Like all other Air Tight amps, the ATM-300R is built into an enclosure made mostly of bent and welded steel, to which a machined-aluminum front panel is attached with hidden fasteners. Inside, running nearly the amp’s full width, is a solid-copper plate to which the signal tubes are fastened, and that serves as a signal ground plane. Except for a small, square circuit board to which some power-supply capacitors are fastened, the ATM-300R is entirely hand-wired, point to point—impeccably done. Insofar as I could tell, all component parts are contemporary, and include Sprague capacitors, Dale wire-wound resistors, and Alps potentiometers. With its dark-gray enamel finish and that unabashedly cool-looking bias meter, the very solid Air Tight amp—at 54 lb, it’s far heavier than its 16.9″ by 10.8″ footprint had led me to expect—was one of the most attractive amplifiers I’ve ever had in my home.

Installation and setup
Apart from its pushbutton power switch, the ATM-300R has only three user controls: separate Attenuation knobs for the left and right channels, and an identical knob, labeled Bias Tests, with three positions: Operate, L ch, and R ch. Especially with a high-gain amplifier, I love having the ability to knock down that gain at the amp, as needed, and these pots let me adjust the channel balance in a day and age when few preamplifiers come with Balance knobs.
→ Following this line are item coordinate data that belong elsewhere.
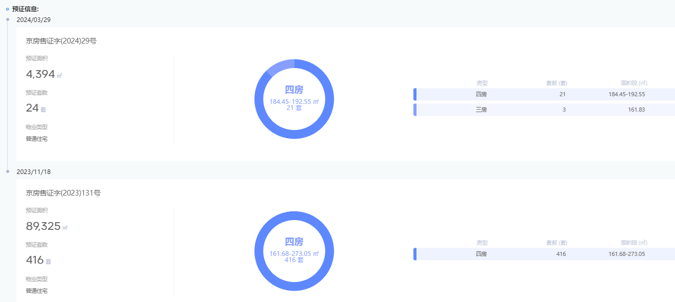This screenshot has height=302, width=675.
Task: Click the 面积段 (㎡) header in first table
Action: (x=633, y=83)
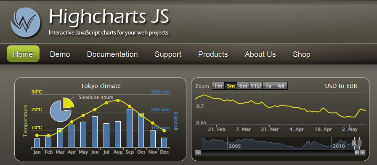The image size is (377, 165).
Task: Open the Demo menu item
Action: click(60, 54)
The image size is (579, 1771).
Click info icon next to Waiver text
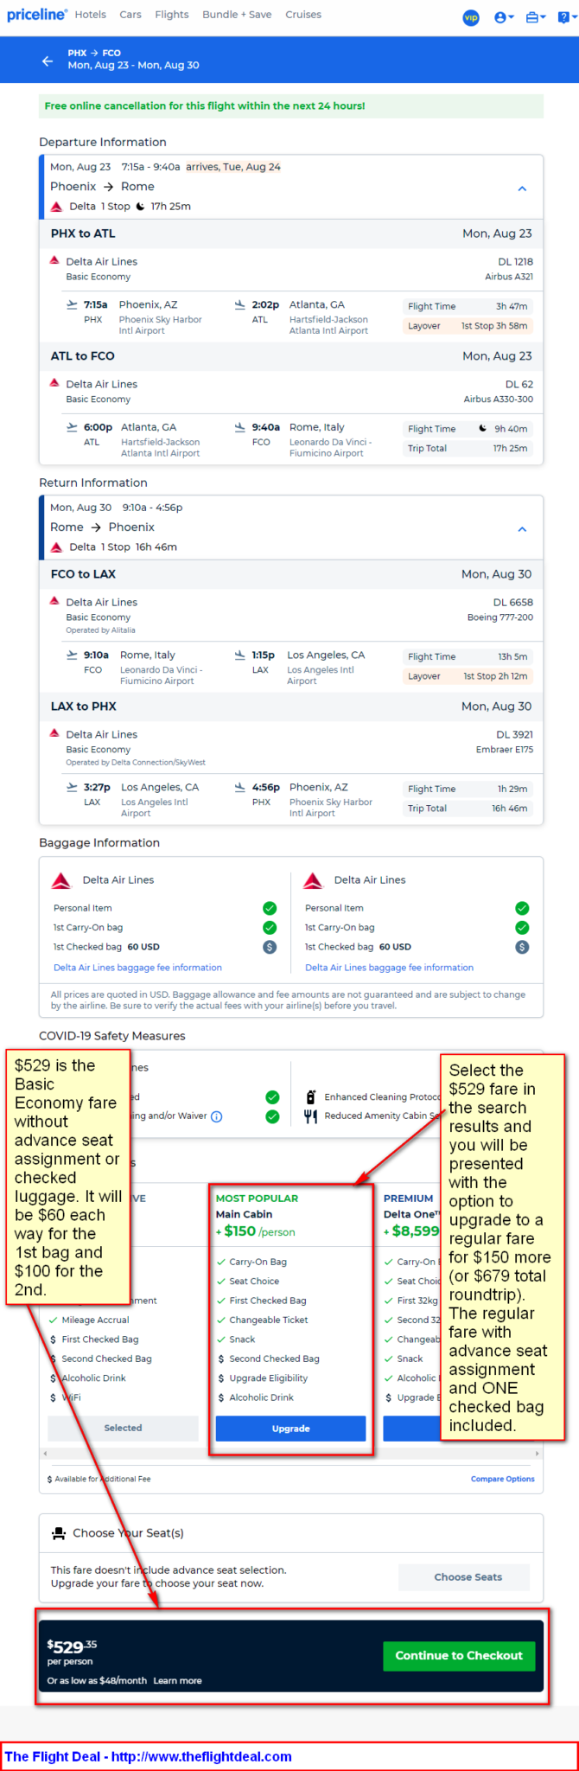coord(217,1116)
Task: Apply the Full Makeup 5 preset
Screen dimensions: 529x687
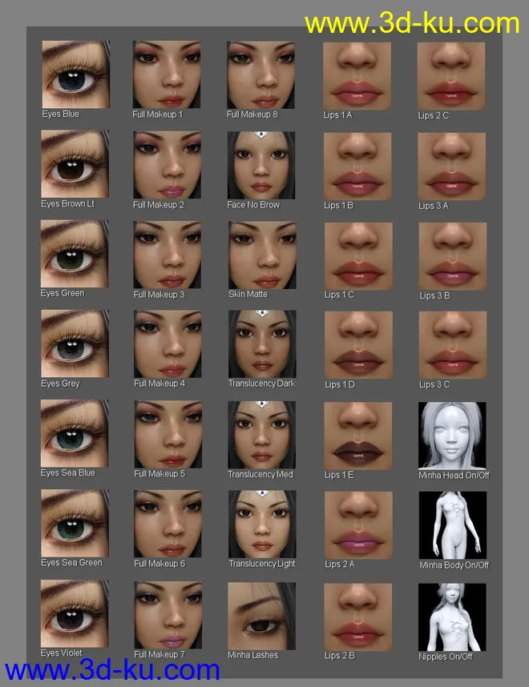Action: (x=168, y=434)
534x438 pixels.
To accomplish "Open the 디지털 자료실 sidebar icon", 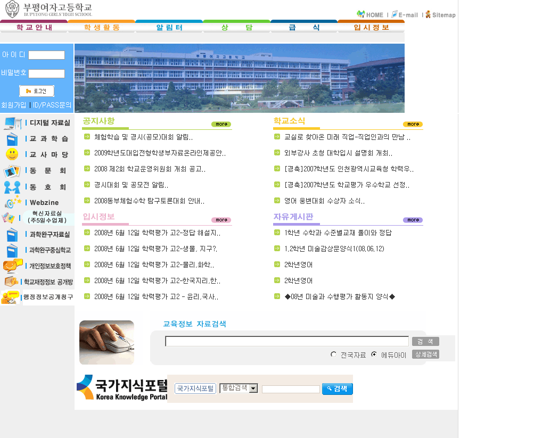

Although its Tamura output transformers are wound with three secondary taps—for 4, 8, and 16 ohms—the ATM-300R’s left- and right-channel outputs offer a choice of two loudspeaker loads, labeled Low and High; the buyer specifies ahead of time which two of the three secondaries should be made active. (Although this can be changed in the field, it’s not a job for the consumer, given how easily transformer windings can be ruined by poor soldering techniques.) On my review sample, the 4 ohm secondary was connected to the Low output, the 8 ohm secondary to High. I relied on the latter for all of my listening.

All of the tubes that came with my review sample were made by Electro-Harmonix. For $19,995, you can have an ATM-300R with Takatsuki 300B tubes, a combination I haven’t heard.

The Air Tight ATM-300R spent a lot of time in my system chained to a chore no sane man or woman would think fair: playing, four times in a row, the historic recording by Georg Solti, the Vienna Philharmonic, and a cast of soloists headed by Kirsten Flagstad and George London, of Wagner’s Das Rheingold (3 LPs, London OSA 1309). As it happens, a recent thread on Facebook had prodded me to re-read producer John Culshaw’s book Ring Resounding, about his production of that historic first complete recording of Rheingold and, ultimately, Wagner’s entire Der Ring des Nibelungen. The Air Tight amp reproduced it so gloriously well that, for the next couple of days, one or the other of the set’s three LPs was always on my turntable.

Footnote 1: And that Cary had as its standard output tubes Cetron 300Bs—a tube once plentiful and underappreciated, now rare and lamented.